■ **TASK PROMPT**
Return exactly the span of lines in the following data that opens with the line containing "Select the Upgrade Khakis color swatch" and closes with the line containing "Given: Open the Community table tab". Include nothing else.

↓

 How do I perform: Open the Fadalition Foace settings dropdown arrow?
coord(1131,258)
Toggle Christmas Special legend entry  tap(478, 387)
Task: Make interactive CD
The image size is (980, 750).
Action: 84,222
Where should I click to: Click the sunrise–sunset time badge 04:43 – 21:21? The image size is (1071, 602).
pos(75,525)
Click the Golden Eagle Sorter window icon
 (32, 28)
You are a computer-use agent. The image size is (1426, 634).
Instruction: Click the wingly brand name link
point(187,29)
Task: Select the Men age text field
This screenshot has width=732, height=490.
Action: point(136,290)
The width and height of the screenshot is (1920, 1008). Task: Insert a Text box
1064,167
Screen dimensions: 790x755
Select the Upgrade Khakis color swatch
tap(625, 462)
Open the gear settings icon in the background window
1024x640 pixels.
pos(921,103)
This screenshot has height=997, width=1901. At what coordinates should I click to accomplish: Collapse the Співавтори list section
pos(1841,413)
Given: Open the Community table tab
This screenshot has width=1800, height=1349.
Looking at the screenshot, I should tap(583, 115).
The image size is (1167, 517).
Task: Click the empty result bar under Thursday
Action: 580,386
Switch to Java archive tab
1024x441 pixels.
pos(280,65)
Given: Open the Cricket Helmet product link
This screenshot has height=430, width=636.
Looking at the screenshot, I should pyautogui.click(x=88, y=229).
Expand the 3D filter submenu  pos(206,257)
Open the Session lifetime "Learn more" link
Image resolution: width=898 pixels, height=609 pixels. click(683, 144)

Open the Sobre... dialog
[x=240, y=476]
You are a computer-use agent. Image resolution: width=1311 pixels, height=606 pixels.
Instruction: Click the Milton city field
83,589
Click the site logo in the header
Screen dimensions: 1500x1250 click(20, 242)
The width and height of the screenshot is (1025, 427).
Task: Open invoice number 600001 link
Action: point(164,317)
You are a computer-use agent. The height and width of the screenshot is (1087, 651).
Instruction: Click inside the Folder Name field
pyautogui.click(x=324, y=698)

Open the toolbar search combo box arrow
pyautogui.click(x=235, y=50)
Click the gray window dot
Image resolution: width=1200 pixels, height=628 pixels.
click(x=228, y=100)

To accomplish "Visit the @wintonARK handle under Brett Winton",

↑

■ **WRITTEN RESPONSE**
Select the Upgrade Khakis color swatch
tap(625, 462)
Open the gear settings icon in the background window
1024x640 pixels.
pos(921,103)
This screenshot has height=997, width=1901. At what coordinates should I click to accomplish: Collapse the Співавтори list section
pos(1841,413)
Given: Open the Community table tab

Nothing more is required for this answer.